「うがい」の話

2020/03/11

吉海 直人(日本語日本文学科 特任教授)

 

よく「うがい」をするのは日本人だけの習慣、という話を聞くことがあります。「うがい」は本当に日本独自の文化なのでしょうか。外国では「うがい」をしないのでしょうか。このことについて、面白い記事がありました。外国の水道には微生物がたくさん含まれているので、その水で「うがい」をすると、かえって菌が増殖してしまうというのです。日本の水道事情のよさが、「うがい」文化を裏で支えていたというわけです。

もちろん外国でも「うがい」は皆無ではありませんが、予防として集団で行う事例は報告されていません。また健康な外国人に「うがい」をしているかと尋ねても、ほとんどしたことがないという答が返ってくるようです。さらには人前でガラガラ・ブクブクと音を立て、その水をペッと吐き出すのはエチケット違反だと反撃されかねません。

では日本ではいつごろから「うがい」文化があったのでしょうか。調べてみると、平安時代の後期には既に行われていたことがわかりました。『中外抄』(院政期成立)や『水鏡』(鎌倉初期成立)に「うがい」の用例が出ていたからです。

そもそも「うがい」とは漢字で「嗽」と書きます。意味は水や薬で口をすすぐことです。目的は口中を清潔にするためであり、口中の炎症を和らげるためだったようです。面白いのはその語源です。まさかと思いましたが、「うがい」は「鵜飼い」からきているというのです。というのも、鵜が魚を飲んでは吐き出す行為と似ているからです。俄には信じがたいですね。でも江戸時代の辞書にすでにそう説明されているし、他にこれに代わるような語源説が見当たりません。

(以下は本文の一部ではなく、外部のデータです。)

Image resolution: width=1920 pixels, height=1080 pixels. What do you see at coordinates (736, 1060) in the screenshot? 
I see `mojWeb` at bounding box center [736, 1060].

その「鵜飼い」は『日本書紀』神武天皇紀に「鵜養部」の存在が記されているし、中国の『随書』開皇20年(600年)条に、日本を訪れた随使が鵜を使った漁法を見たという記述が出ているので、かなり古くから行われていたことがわかります。「鵜飼い」から「うがい」への道順は理にかなっていたのです。ただし「うがい」は「うがふ」という動詞が名詞化したものとも考えられますから、「鵜飼」説はこじつけかもしれません。

それに対して外国では、どうも近代まで「うがい」の効用が信じられていなかったようです。それもあって本当に「うがい」は風邪の予防になるのかどうか、激しい議論もありました。研究者の中には、ウィルスは短時間で細胞内に取り込まれてしまうので、水で洗い流せるものではなく、予防にはならないという意見もありました。どうやら「うがい」が効くかどうか、近代まで誰も本気で実験して確かめようとはしなかったようです。

ようやく2002年になって、京都大学の川村孝教授のグループが動きました。研究テーマは「世界初のうがいによる風邪予防効果の無作為割付研究」です。要するに被験者を、Aうがいをしないグループ・B水でうがいするグループ・Cヨード液でうがいするグループの三つに分け、その人たちが風邪を引いた数を数値化したのです。案外単純ですね。

その結果は、Aうがいをしないは百人中26.4人が風邪を引き、B水でうがいするは17人風邪を引き、Cヨード液でうがいするは23.6人風邪を引いた、でした。この数値によれば、ある程度「うがい」の効果があらわれているともいえます。意外だったのは、Cヨード液がB水よりも効果が低かったことです。その理由は不明ですが、一説にはヨード液の殺菌力が強すぎて、のどの正常細胞まで破壊したためだといわれています。この実験によって、「うがい」に予防効果が多少はあることが実証されました。

さらに食塩水の方が効果があるだの、緑茶や紅茶は効き目があるだの、中にはお酒を飲むのが一番だということを言い出す人もいました。そこで2006年に、浜松医科大学の野田龍也助教のグループが、幼児二万人近くを対象として、「うがい」の効用を実験しました。今度は風邪を引くかどうかではなく、37.5度以上の高熱を出すかどうかの調査でした。その結果、うがいをした子供の発熱率は0.4パーセントだったのに対して、うがいをしなかった子供の発熱率は1パーセントでした。特に緑茶でうがいをした子供の発熱率が一番低く、次に食塩水、そして水道水と高くなったとのことです。この数値にどれだけの意味があるのか疑問ですが、今回は高熱ですからやむをえません。なお子供が対象ですから、飲酒の効果は含まれていません。今のところお酒の実験は行われていないようです。

ついでながら、これはあくまで風邪に対する実験であり、インフルエンザやコロナウィルスなどに対する「うがい」の効果は、いまだ科学的に証明されていないとのことです。ということで、厚労省もインフルエンザ予防啓発ポスターから「うがい」をはずしました。

 

 

※所属・役職は掲載時のものです。